Larissa Montez, do PPG Informativo, um jornal comunitário on-line do Cantagalo, diz que seu grupo realizou uma campanha de doação para famílias necessitadas, mas que o governo não deu sinal verde para a comunidade se envolver em uma recuperação completa. “Da prefeitura recebemos apenas a visita da Geo-Rio e da COMLURB, que não pode limpar a área. Precisamos que a Defesa Civil apareça para poder nos dizer o que podemos, ou não, fazer, nas áreas afetadas e com riscos. Só podemos iniciar o mutirão de limpeza depois que a Defesa Civil autorizar.”
Pavão-Pavãozinho
Márcia Souza, moradora do Cantagalo e diretora do Museu de Favela, falou com Antônio Nilson no vizinho Pavão-Pavãozinho. A família de Nilson foi diretamente impactada pelas chuvas e ele comentou que nada foi feito.

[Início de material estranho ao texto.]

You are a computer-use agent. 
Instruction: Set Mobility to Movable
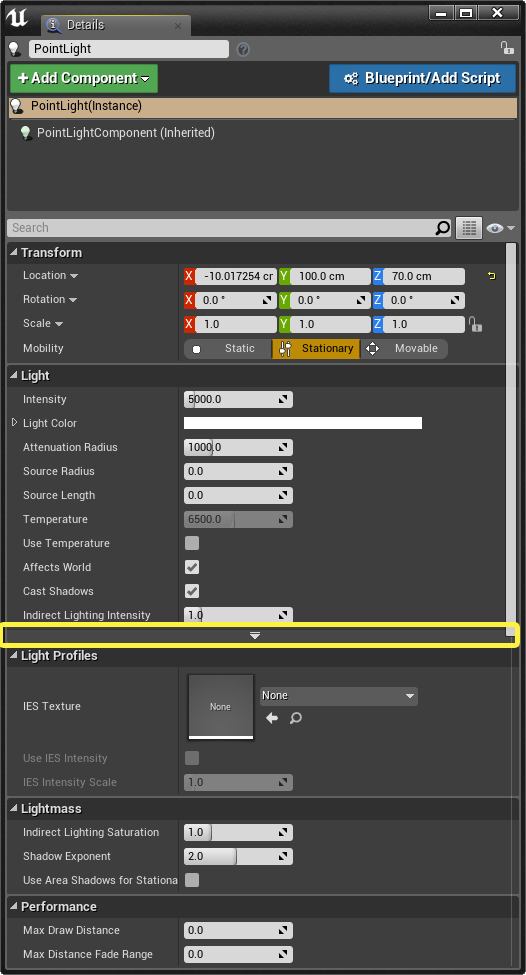point(404,348)
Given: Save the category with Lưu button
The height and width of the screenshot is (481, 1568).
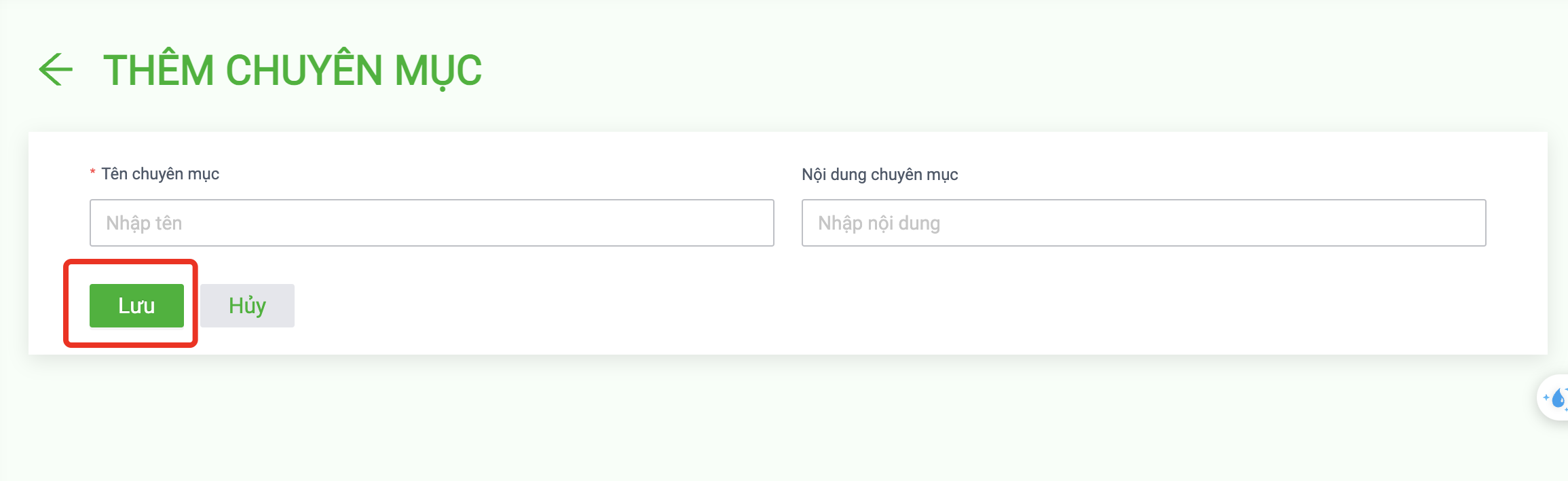Looking at the screenshot, I should [x=136, y=306].
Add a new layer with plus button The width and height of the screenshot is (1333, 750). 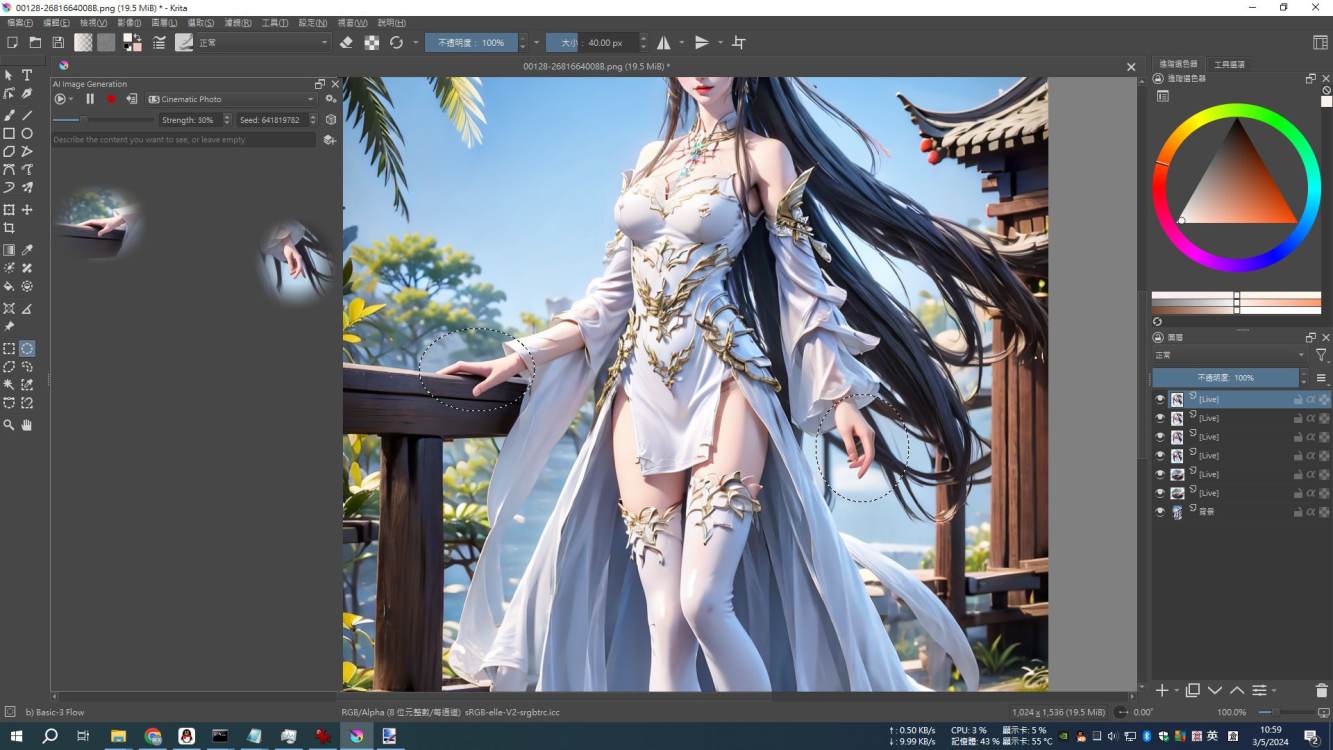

“A Geo-Rio veio fazer a vistoria para fazer um laudo, que até hoje não ficou pronto. São duas famílias desabrigadas.” As duas casas tornaram-se completamente inabitáveis, com um dos quartos das casas segurando um muro de lixo. “Só não houve óbitos porque nem todas as pessoas estavam em casa, e por um dos quartos ter segurado o muro [de lixo]”, disse Antônio. “A prefeitura precisa agir”, ele insistiu.
O próprio Antônio, que está em tratamento de câncer no cérebro, precisa muito de suprimentos básicos e de mobília completa para sua casa—sua família de quatro pessoas perdeu tudo com a chuva.
Indiana
Enquanto a favela da Indiana, na Tijuca, um bairro de classe média na Zona Norte, não viu mortes ou desabamentos de casas, uma construção imprópria em uma escola próxima desviou o fluxo de água que vinha do Parque Nacional da Tijuca, causando inundações em áreas residenciais ao invés de fluir para o rio que passa pela comunidade. Várias casas tiveram seus primeiros andares completamente inundados e os moradores recorreram a construções de suas próprias barreiras improvisadas de tábuas de madeira e sucatas disponíveis, a fim de evitar mais danos.
O membro da Comissão de Moradores de Indiana, Marcello Deodoro, lamentou que a assistência da prefeitura seja fragmentada. “A falta de apoio em obras maiores já fazem parte da nossa rotina. Não acontece nenhuma obra de infraestrutura dentro desta favelinha”, disse Marcelo, que argumentou que a prefeitura se recusa a realizar projetos de urbanização e de contenção do rio, porque eles definiram a remoção como a única solução para a Indiana. A defensora pública de Indiana e sua Comissão de Moradores buscaram melhorias na infraestrutura por meio do judiciário, mas não viram nenhum progresso por parte da prefeitura. “Esta comunidade tem laudo de ‘baixo risco'”, disse Marcelo. “Porém, baixo risco até quando?”
Rocinha
Moradores da Rocinha também testemunharam perante a CPI das Enchentes na ALERJ no dia 26 de abril, exigindo recursos adequados para futuras prevenções. Maria Consuelo Pereira dos Santos leu uma carta aberta de moradores para a CPI, solicitando “melhores programas de educação ambiental, inclusive empenho para planejamento urbano, e sistemas de alerta para avisar aos moradores sobre eventos climáticos extremos”.
“O slogan da campanha de Crivella era ‘chegou a hora de cuidar das pessoas’—mas quais?”, perguntou Maria Consuelo, “porque muita gente não está recebendo nada”.
A moradora Vanda Ventura, que ficou em pé na cama com as filhas enquanto a água da enchente levava todos os seus pertences, informou que as vítimas das enchentes receberiam o aluguel social no valor de R$400 por mês. “Como vou encontrar uma casa no Rio de Janeiro por R$400?”, perguntou ela.